Hello,
Resuming the conversation that was originally posted 5 months ago which received great input from the community. Checking the pulse 5 months later. Has the sentiment changed?
Feel free to define "mission-critical" in your organizations own terms. Thanks for the input PowerApps community. You. All. Rock!
Hi, This is the 2nd outage i've noticed in 2 years of working with powerapps, but i dont work with it daily. I'm sure a few have gone noticed by me and my users.
Is there a list somewhere of known outages? it would be really beneficial for people starting out to get a feel for how reliable it is. Anyone got any ideas on how we could track these outages?
@RussellGove These two from a few months ago affected us for approximately 2 hours on each occasion.
First event
1/29/2019
PowerApps completely inaccessible for the duration of the event.
Second event
2/5/2019
PowerApps completely inaccessible for the duration of the event.
https://powerusers.microsoft.com/t5/General-Discussion/Powerapps-Down/m-p/232642#M68398
If I understand you correctly, I think you are asking reletively speaking, how much down time I have due to issues with my code writing, vs the downtime of PA as an application?
If that is the question... I have never had down-time from the app code itself. I have had some small issues with discovering holes here and there that I need to fix things here and there. My code has never caused down-time that is measureable. The only measureable downtime is due to PA and the associated suite of services that are propping up my Apps.
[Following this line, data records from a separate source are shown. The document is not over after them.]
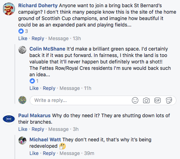Image resolution: width=180 pixels, height=159 pixels.
Task: Open emoji picker in reply box
Action: coord(135,100)
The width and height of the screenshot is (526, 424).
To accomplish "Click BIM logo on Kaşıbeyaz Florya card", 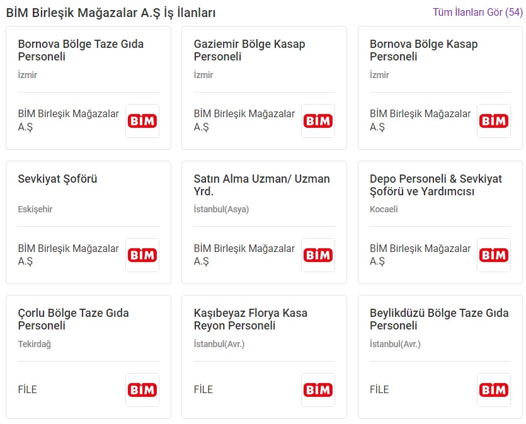I will click(318, 390).
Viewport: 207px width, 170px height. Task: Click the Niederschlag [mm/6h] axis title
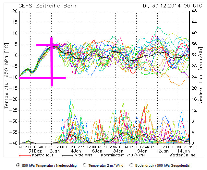(x=201, y=77)
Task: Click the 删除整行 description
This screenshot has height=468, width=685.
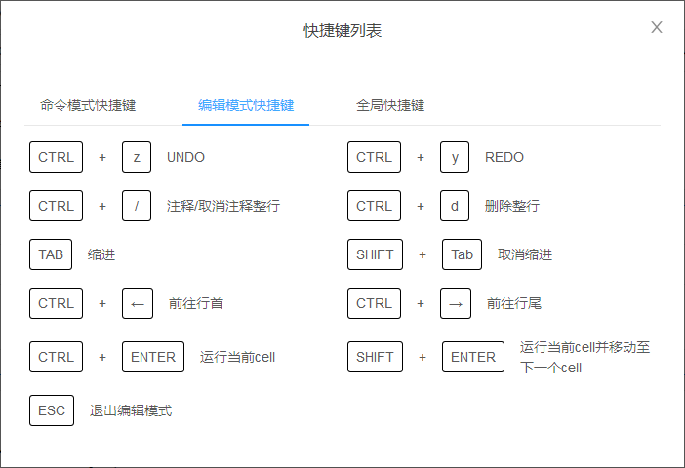Action: coord(512,206)
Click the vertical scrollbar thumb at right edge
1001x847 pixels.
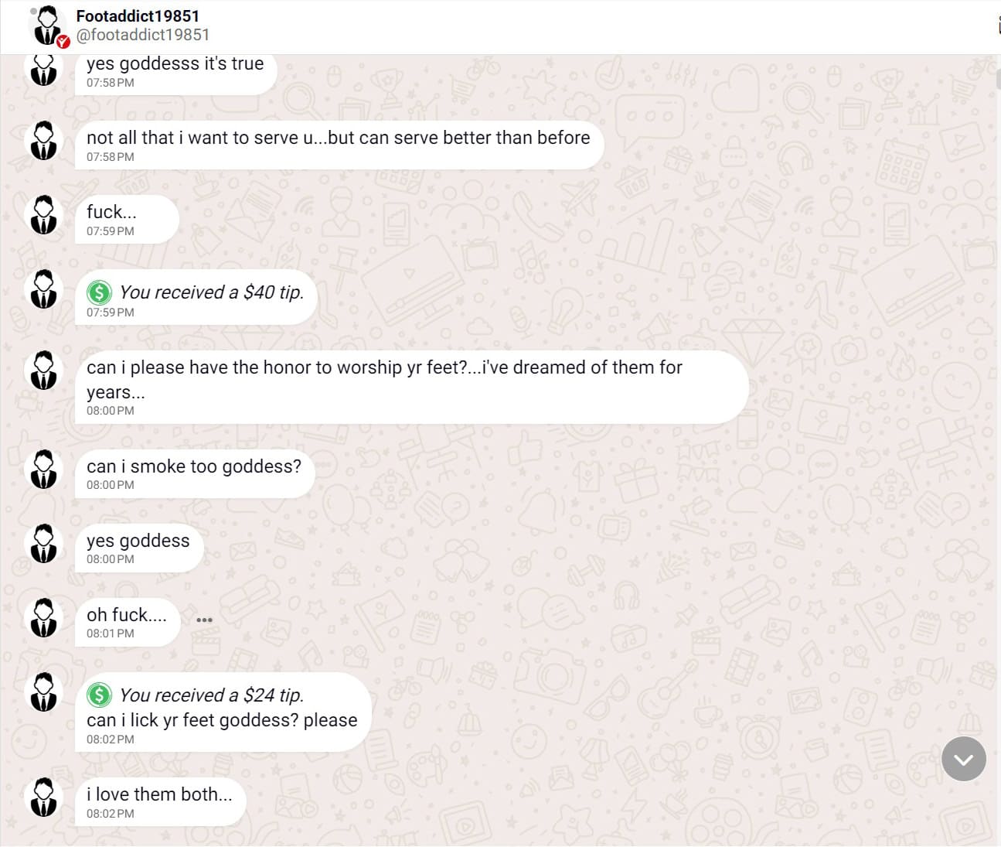tap(998, 78)
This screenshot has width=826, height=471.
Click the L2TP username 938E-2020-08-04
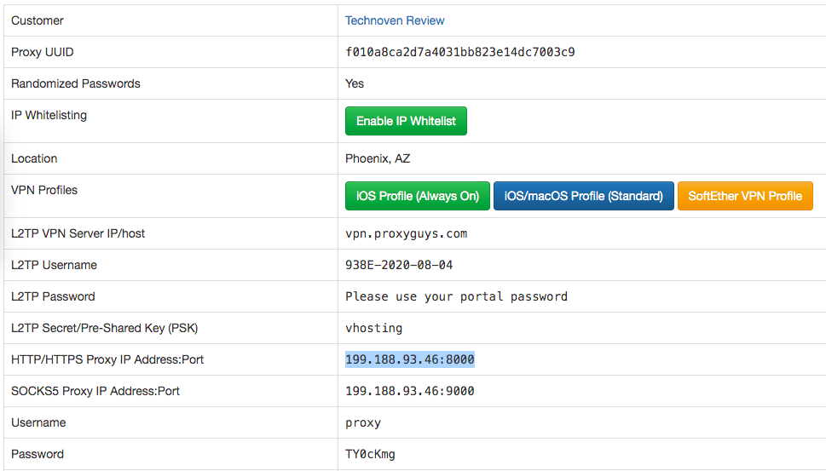(x=399, y=265)
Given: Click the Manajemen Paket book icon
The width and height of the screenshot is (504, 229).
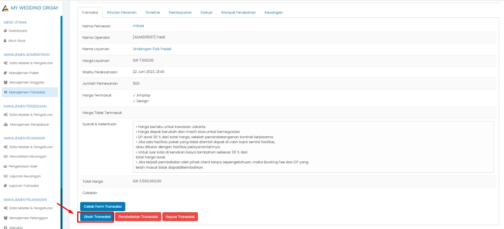Looking at the screenshot, I should pyautogui.click(x=5, y=73).
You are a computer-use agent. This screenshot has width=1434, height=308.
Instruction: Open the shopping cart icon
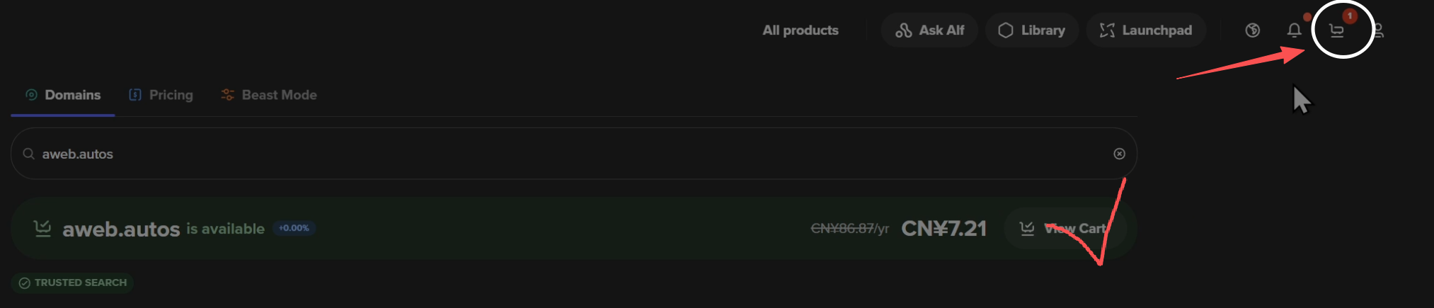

Similar software that do some similar features as my apps... I can say the downtime for those apps is virtually zero. They are rock solid. These apps are based on local server SQL tables. We have never had a local server outage. But, there will be a day! When that does happen, my on-prem gateway will crash and PA will be down as well.
I will say that the type of outages experienced by these cloud apps is MUCH higher than having these services local.
Is there some sort of notification system Microsoft has? If we continue to expand our apps via powerapp, we really need some sort of system to let people know when the system is down and they need to use paper.
Hi @martinav ,
I was more asking:
I come from a large org with a multitude of application types. The downtime I've seen from near daily-use of PowerApps for over the past year has been pretty comparable to downtime of non-PowerApps.
Some of the biggest risks are:
I'm very curious how others are mitigating this risk. Anyone care to share?
@dyee4613 , check support.powerapps.com to see when things are up/down.
Mispost..
This statement applied to the non-powerapp reliability:
"Similar software that do some similar features as my apps... I can say the downtime for those apps is virtually zero. They are rock solid. These apps are based on local server SQL tables. We have never had a local server outage. But, there will be a day! When that does happen, my on-prem gateway will crash and PA will be down as well."
I am writing apps because we are a small company, and cannot afford the mainstream apps that do what mine are doing. These alternative, conventional software we would use otherwise would be built on local servers, and would have a similar reliability to that of the other local apps we use. Thus, far more reliable than Powerapps. Also, they include maintenance packages which would mean we would not have to have a local expert to manage ths software. At present, I am the only one who has any knowledge of these apps, and it would take some time and money to find somone to take them over in my absence.